Listed entries |
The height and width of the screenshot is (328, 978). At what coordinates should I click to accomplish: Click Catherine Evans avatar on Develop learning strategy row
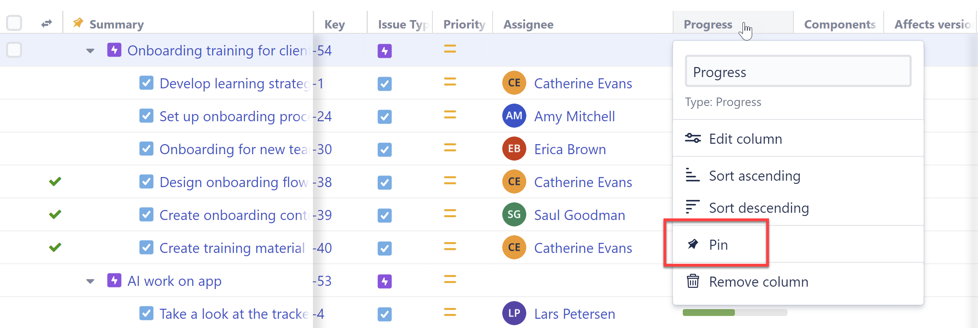[x=514, y=83]
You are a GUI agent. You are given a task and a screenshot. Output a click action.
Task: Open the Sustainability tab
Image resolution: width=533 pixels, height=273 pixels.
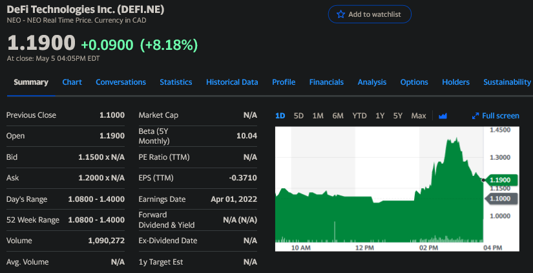click(507, 82)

Required work | Without the pictures, repeat exactly the lines running from the line containing "You are a GUI" through the end of the data, both ends included.

Output below |
You are a GUI agent. You are given a task and a screenshot. Output a click action.
Task: Open the Sustainability tab
Image resolution: width=533 pixels, height=273 pixels.
click(507, 82)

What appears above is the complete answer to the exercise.